Leucos aula, the North Italian roach, is a species of freshwater ray-finned fish belonging to the family Leuciscidae, which includes the daces, Eurasian minnows and related species. This species is found in the river systems draining into the Adriatic basin in southern Europe.

==Taxonomy==
Leucis aula was first formally described as Squalius aulus in 1841 by the French art collector and biologist Charles Lucien Bonaparte, with its type locality given as the Province of Venice in Italy. It is now classified as a valid species in the genus Leucos within the subfamily Leuciscinae of the family Leuciscidae, being the type species of that genus.

==Etymology==
Leucos aula is the type species of the genus Leucos. This name is derived from the Greek leukos, which means "white". The genus was named by Johann Jakob Heckel. He did not explain why he chose this name, but it may refer to the silvery colour of Squalius aula. The specific name, aula, was not explained by Bonaparte, but may be a latinisation of avola, the Italian or Venezian name for a bleak, which may have been applied to this species as well.

==Description==
Leucos aula has its dorsal and anal fins each supported by 12 soft rays. It can be distinguished from all other species in the genus Leucos by a band along the lateral line and a shorter head. Within Italy this species can be distinguished by commonly having 9 1/2 branched rays in the dorsal and anal fins.
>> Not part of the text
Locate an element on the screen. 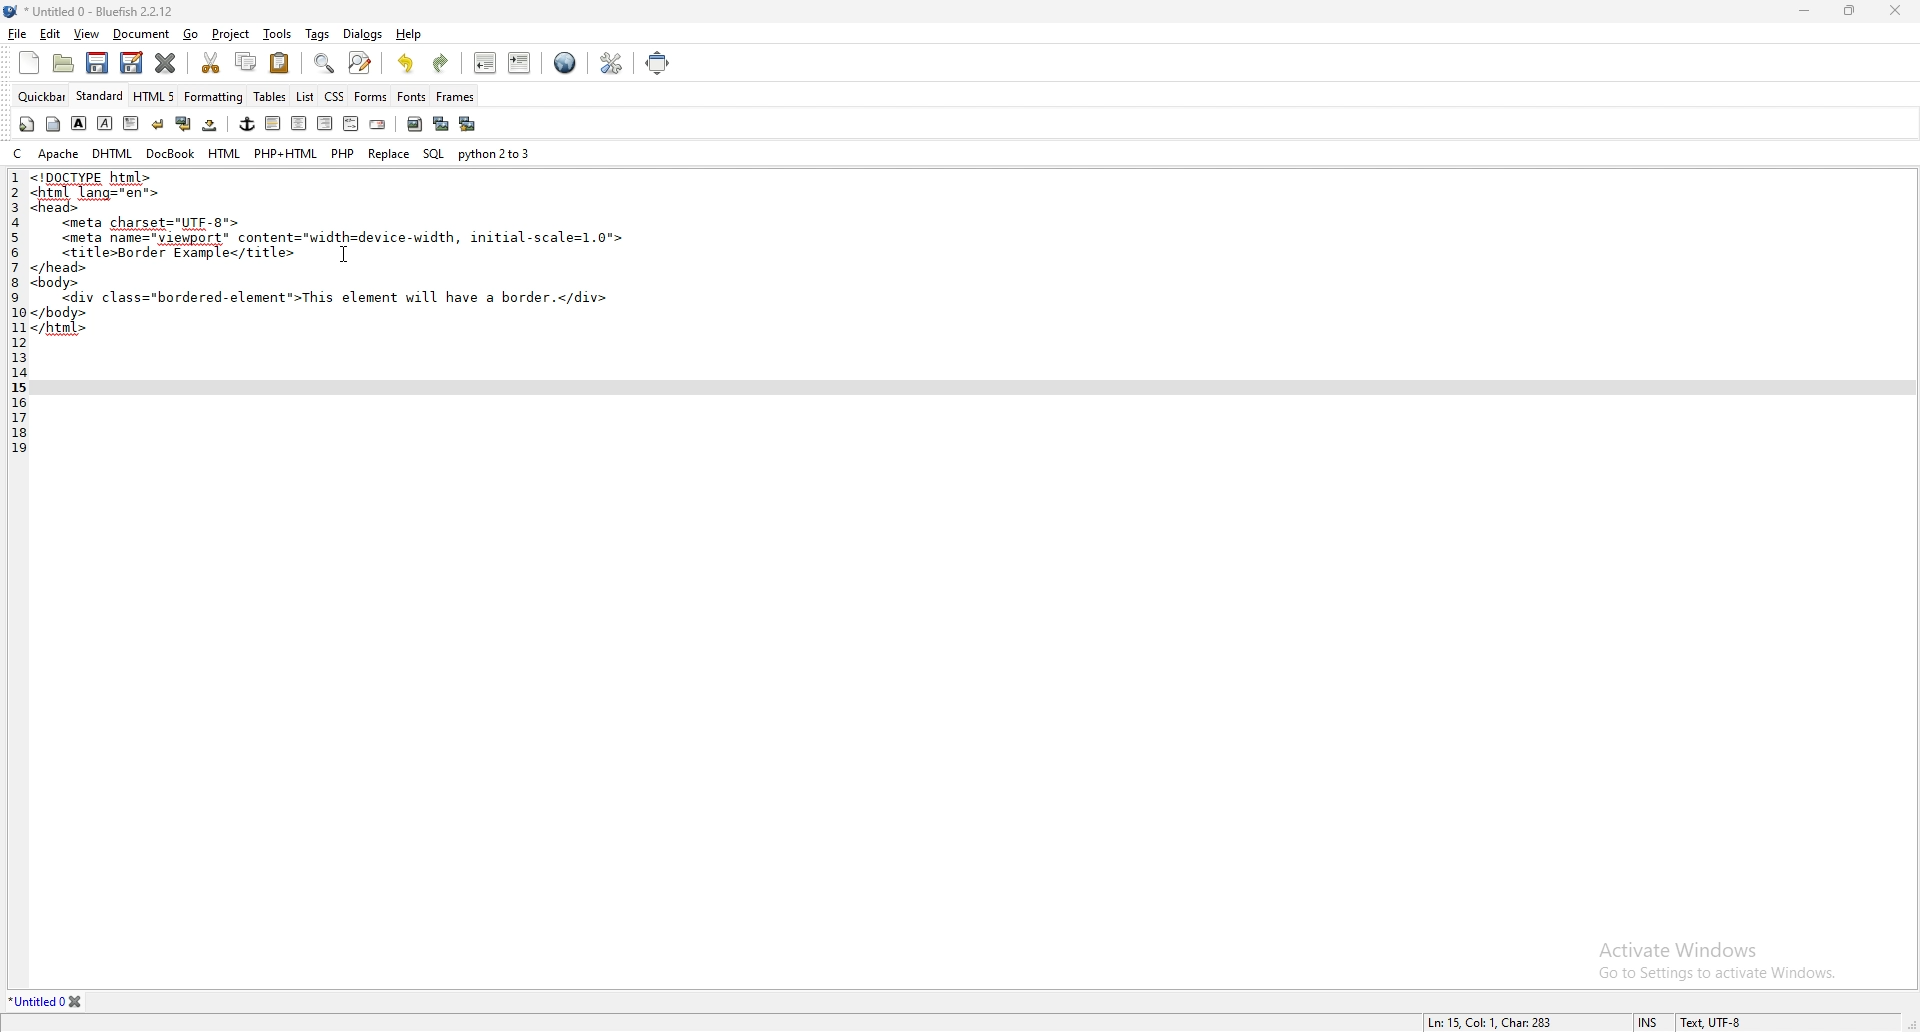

It also has between 36 and 42, typically 38 or 39, scales in the lateral line. The mouth is subterminal, the pelvic, pectoral and anal fins are greyish, and the eye is red in life. There is an obvious dark brown midlateral stripe running from the eye to the base of the tail. The North Italian roach has a maximum total length of 26 cm.

==Distribution and habitat==
Leucos aula is found in rivers draining into the northern Adriatic Sea, extending from the Esino River in the Marche region of Italy to the Raša River in Istria County in Croatia. There are a few isolated populations further south in Croatia in Zadar County, including Lake Veliko on the island of Pag, and at least two short coastal streams in Ravni Kotari near the city of Zadar. It may also be found in the Lake Vrana basin. In Italy the North Albania roach has been introduced to the south of its natural range to rivers draining into the Ligurian Sea and Tyrrhenian Sea, where it is considered invasive. This species has also become naturalised in at least one reservoir in Sardinia.

The North Italian roach is found in slow moving river stretches, lakes and ponds, mostly in the lowlands, but it can also be found in perialpine lakes within the Po River drainage in Italy and Switzerland. This species is frequently associated with submerged vegetation, and frequently colonises reservoirs and drainage channels.